» SUPPLIED RECORDS:
=-=-=-=-=

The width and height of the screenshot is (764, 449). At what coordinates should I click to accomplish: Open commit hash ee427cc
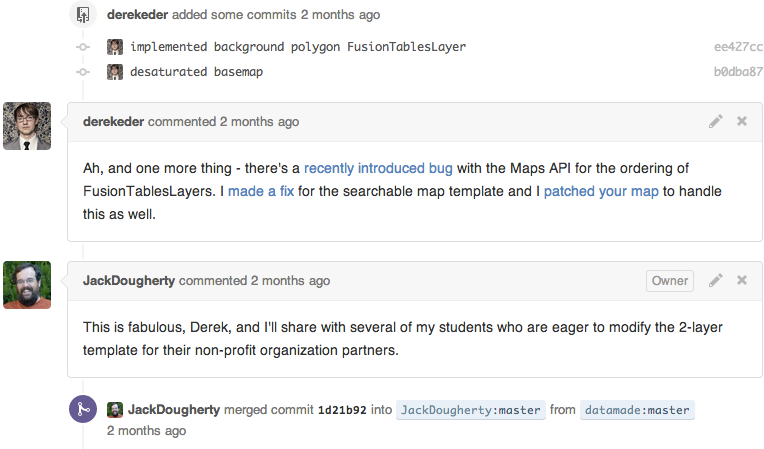point(738,47)
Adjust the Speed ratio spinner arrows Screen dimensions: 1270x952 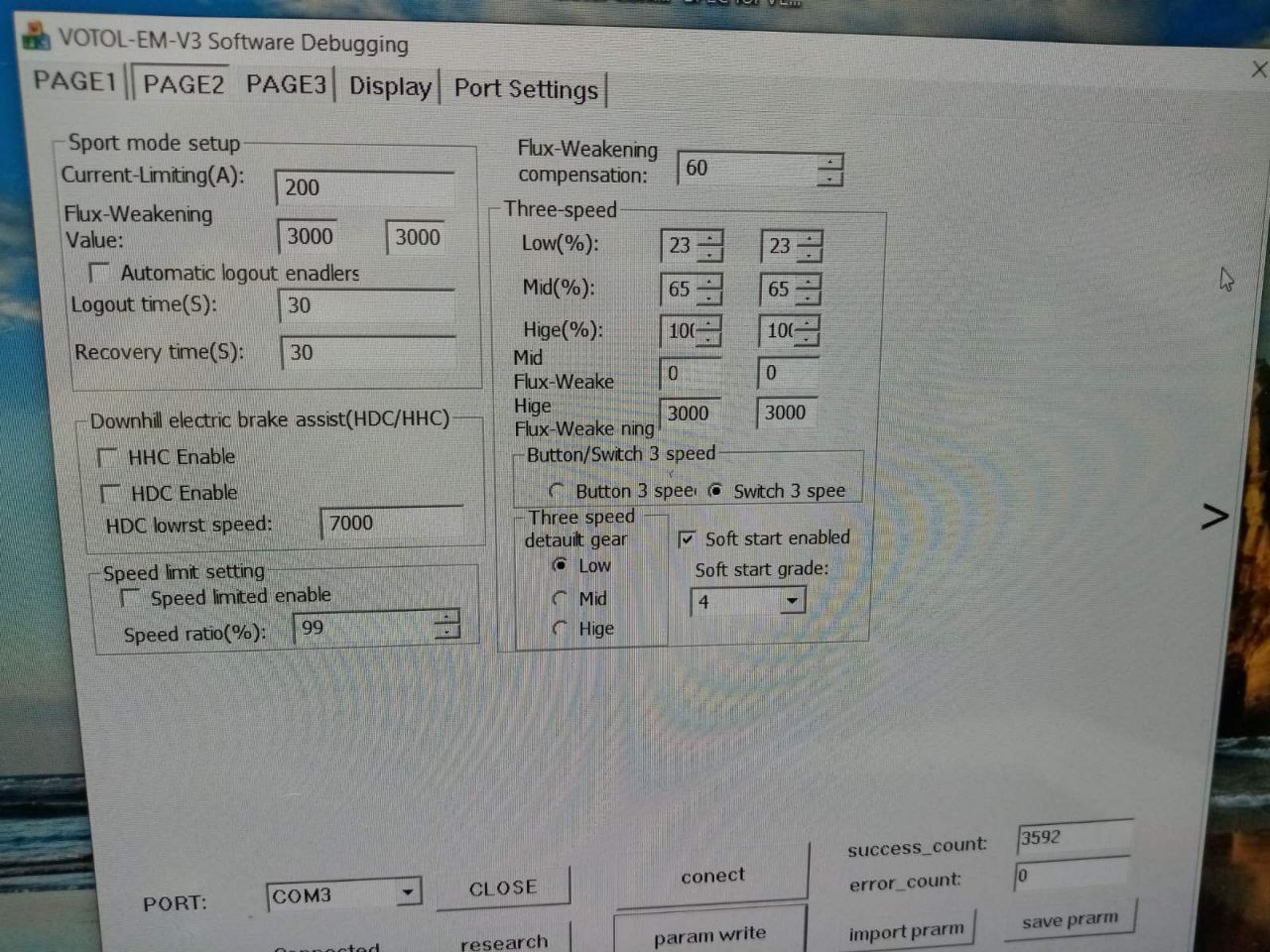[x=447, y=625]

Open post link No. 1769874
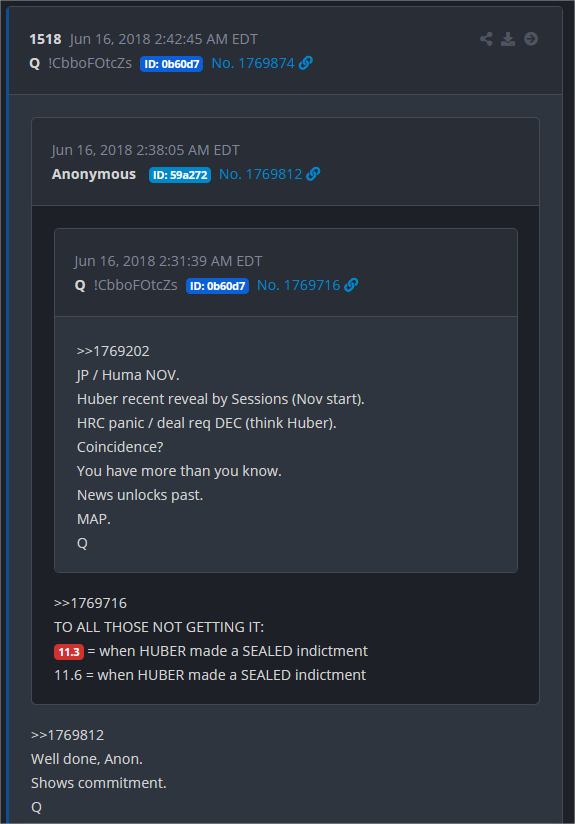[253, 63]
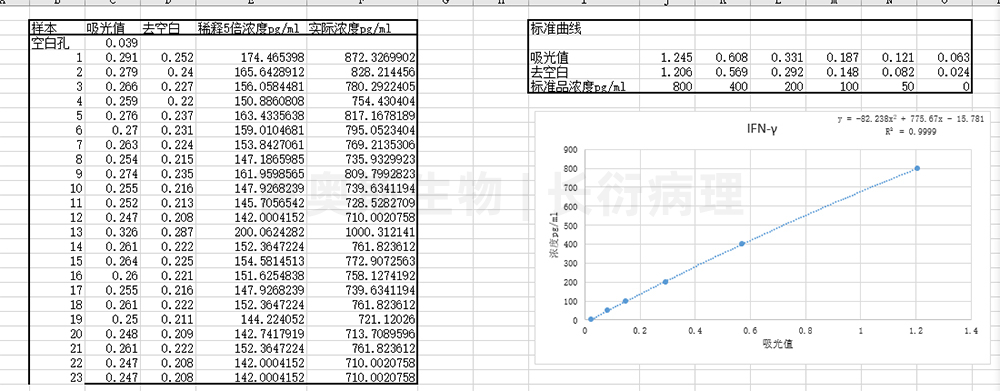
Task: Click the 空白孔 absorbance value 0.039
Action: [112, 43]
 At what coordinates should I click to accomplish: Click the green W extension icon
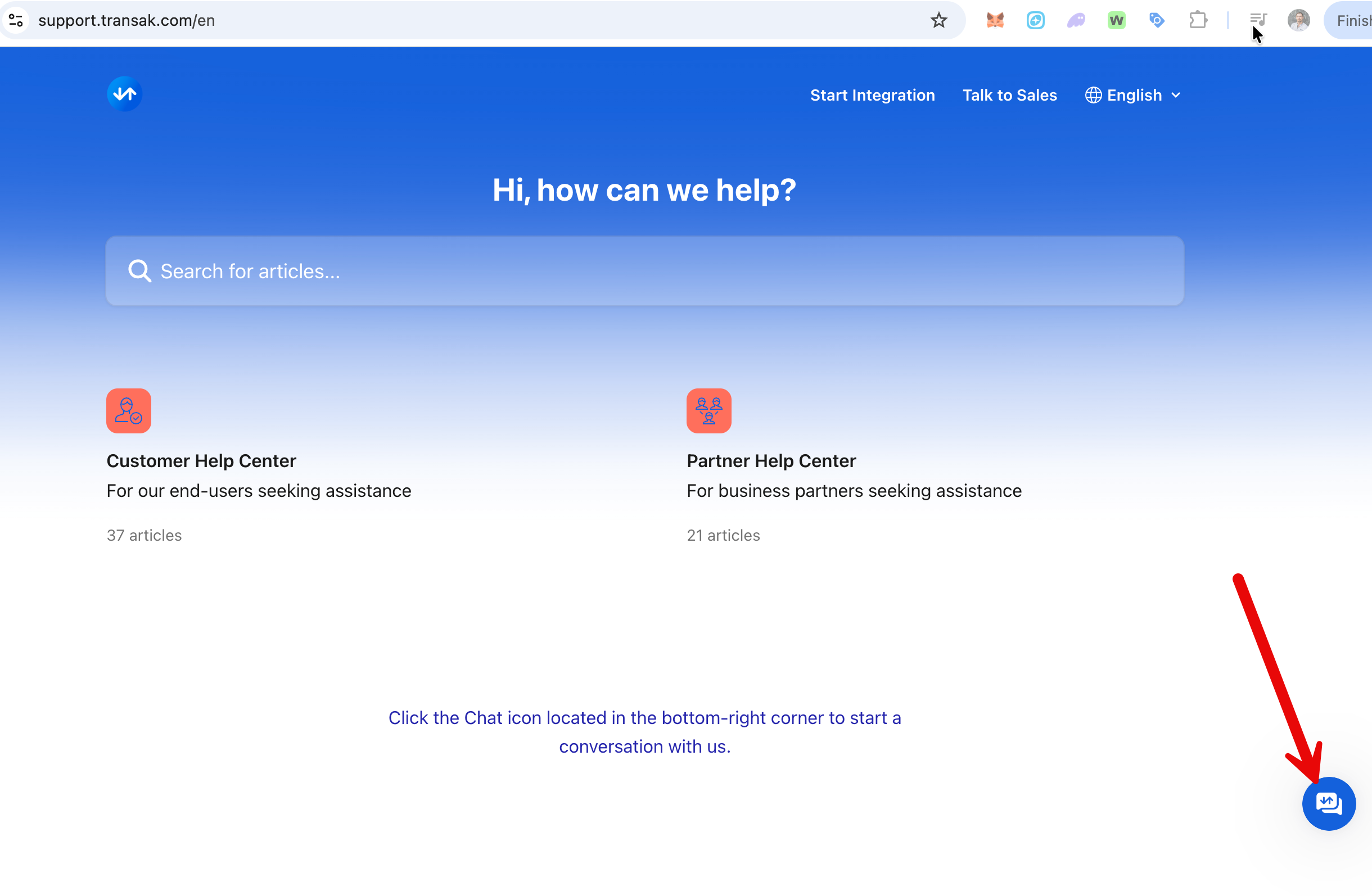coord(1116,21)
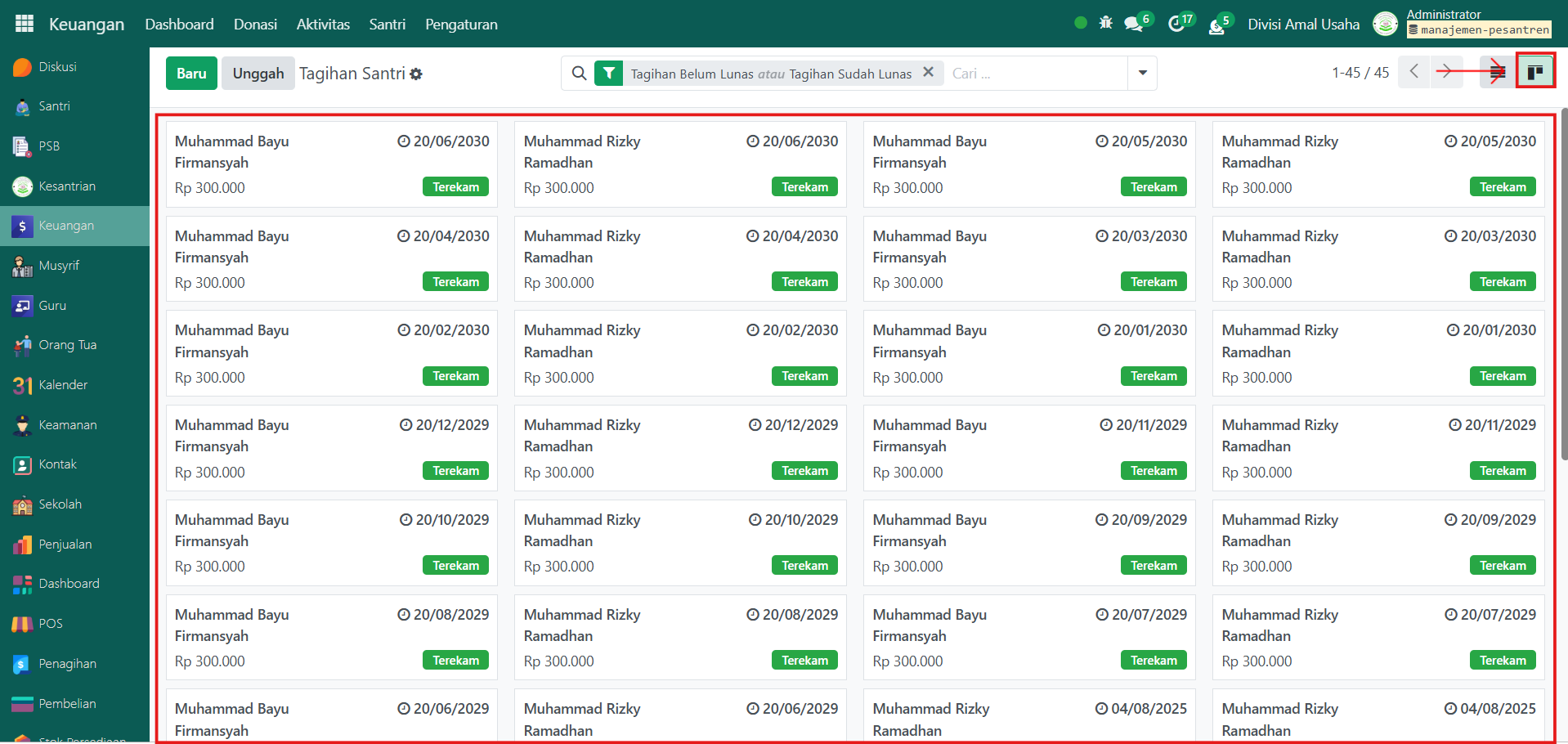Open the apps grid menu icon
1568x744 pixels.
[25, 24]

=-=-=-=-=

» GIVEN REQUEST:
Extract every line of the material above that contains the string "coordinates". Case counts, so skip any line where it appears only with different capitalization.

» RESPONSE TO THIS EXERCISE:
The width and height of the screenshot is (764, 449). At what coordinates should I click to accomplish: Open commit hash ee427cc
 At what coordinates should I click to accomplish: Click the green W extension icon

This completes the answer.